DOCUMENT TEXT: Begin
Just waking up to this. Widespread reports of our app being offline.
Notes:
A specific DB machine was created 2 hours ago (automatically) and all the failed connections appear to be to iut
That machine itself doesn’t seem to actually be connected to the DB which is almost certainly the problem
Problem seems more widespread - replica manager seems borked because of machine change. Working on getting a primary running smooth to migrate everything over to
Hi Kevin. I was looking at your unmanaged postgres cluster, seems that only one node was migrated over to SJC and that caused all clients (already in SJC) to attempt to connect to it.
Now the migration of all postgres nodes to SJC have completed, the most important is that the primary moved over so clients should be connecting normally.
I see your app has restored its traffic, no more 500 status code responses, although not to normal levels.
Hi there, I’m one of the engineers on the same application who looked into this this morning.
What we ended up doing to resolve ASAP was verify that the primary was functional, and then pointed our application specifically at that instance - ie all our app instances are now using the one machine exclusively
We are still seeing logs to suggest that our replicas are not working correctly - see the following snippet from one of our replicas:
I looked at that error but seems unrelated to today events.
DOCUMENT TEXT: End
INFORMATION SHOWN: Begin
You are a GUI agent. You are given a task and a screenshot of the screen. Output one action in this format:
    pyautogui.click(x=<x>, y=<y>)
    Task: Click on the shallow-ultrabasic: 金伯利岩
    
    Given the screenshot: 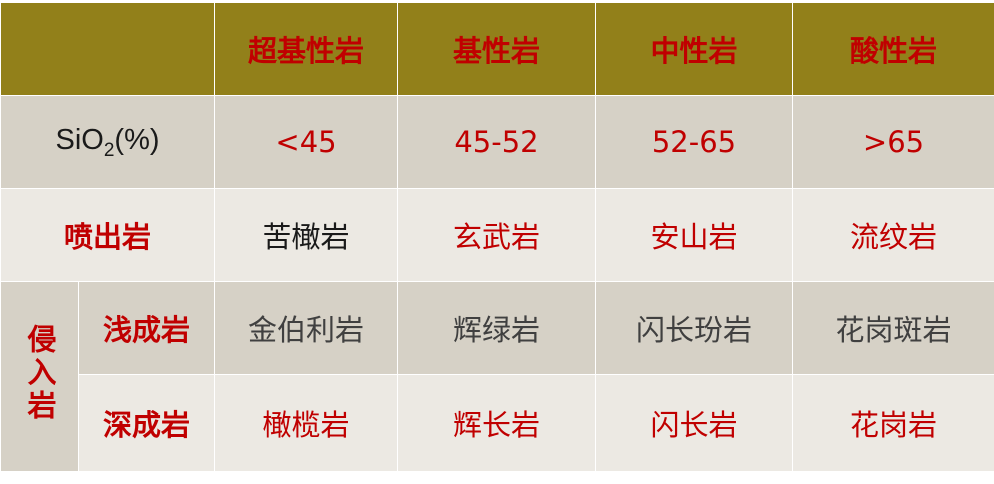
INFORMATION SHOWN: End
__PROBLEM TO WORK ON__.
Using the outage thread above, decide whether each statement agrees with it, answering yes or no and quoting the words that settle it: 1. At first, only one node had been migrated over to SJC. 2. Once the primary moved, the app's traffic returned to normal levels. 3. The engineers pointed every app instance at a single machine.

__EXPECTED OUTPUT__.
1. Yes: "seems that only one node was migrated over to SJC"
2. No: "although not to normal levels"
3. Yes: "all our app instances are now using the one machine exclusively"